Own the reference architecture for GenAI: LLM hosting, vector DBs, orchestration layer, real‑time inference, and evaluation pipelines.
Design and govern Retrieval‑Augmented Generation (RAG) pipelines—embedding generation, indexing, hybrid retrieval, and prompt assembly—for authoritative, auditable answers.
Select and integrate toolchains (LangChain, LangGraph, LlamaIndex, MLflow, Kubeflow, Airflow) and ensure compatibility with cloud GenAI services (Azure OpenAI, Amazon Bedrock, Vertex AI).
Implement MLOps / LLMOps: automated CI/CD for model fine‑tuning, evaluation, rollback, and blue‑green deployments; integrate model‑performance monitoring and drift detection.
Embed “shift‑left” security and responsible‑AI guardrails—PII redaction, model‑output moderation, lineage logging, bias checks, and policy‑based access controls—working closely with CISO and compliance teams.
Optimize cost‑to‑serve through dynamic model routing, context‑window compression, and GPU / Inferentia auto‑scaling; publish charge‑back dashboards for business units.
Mentor solution teams on prompt engineering, agentic patterns (ReAct, CrewAI), and multi‑modal model integration (vision, structured data).
Establish evaluation frameworks (e.g., LangSmith, custom BLEU/ROUGE/BERT‑Score pipelines, human‑in‑the‑loop) to track relevance, hallucination, toxicity, latency, and carbon footprint.

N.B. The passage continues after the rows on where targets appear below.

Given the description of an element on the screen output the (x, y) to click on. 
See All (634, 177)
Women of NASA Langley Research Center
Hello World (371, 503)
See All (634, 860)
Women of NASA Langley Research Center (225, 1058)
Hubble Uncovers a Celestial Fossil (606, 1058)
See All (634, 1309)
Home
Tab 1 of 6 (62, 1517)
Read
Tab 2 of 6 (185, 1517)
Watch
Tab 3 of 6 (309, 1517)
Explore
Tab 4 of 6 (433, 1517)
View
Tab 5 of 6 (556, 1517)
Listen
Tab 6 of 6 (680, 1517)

Report KPIs (MTTR for model incidents, adoption growth, cost per 1k tokens) and iterate roadmap in partnership with product, data, and infrastructure leads.
Required Qualifications:
10+ years designing cloud‑native platforms or AI/ML systems; 3+ years leading large‑scale GenAI, LLM, or RAG initiatives.
Deep knowledge of LLM internals, fine‑tuning, RLHF, and agentic orchestration patterns (ReAct, Chain‑of‑Thought, LangGraph).
Proven delivery on vector‑database architectures (Pinecone, Weaviate, FAISS, pgvector, Milvus) and semantic search optimization.
Mastery of Python and API engineering; hands‑on with LangChain, LlamaIndex, FastAPI, GraphQL, gRPC.
Strong background in security, governance, and observability across distributed AI services (IAM, KMS, audit trails, OpenTelemetry).
Preferred Qualifications:
Certifications: AWS Certified GenAI Engineer – Bedrock or Microsoft Azure AI Engineer Associate.
Experience orchestrating multimodal models (images, video, audio) and streaming inference on edge devices or medical sensors.
Published contributions to open‑source GenAI frameworks or white‑papers on responsible‑AI design.
Familiarity with FDA or HIPAA compliance for AI solutions in healthcare.
Demonstrated ability to influence executive stakeholders and lead cross‑functional tiger teams in a fast‑moving AI market.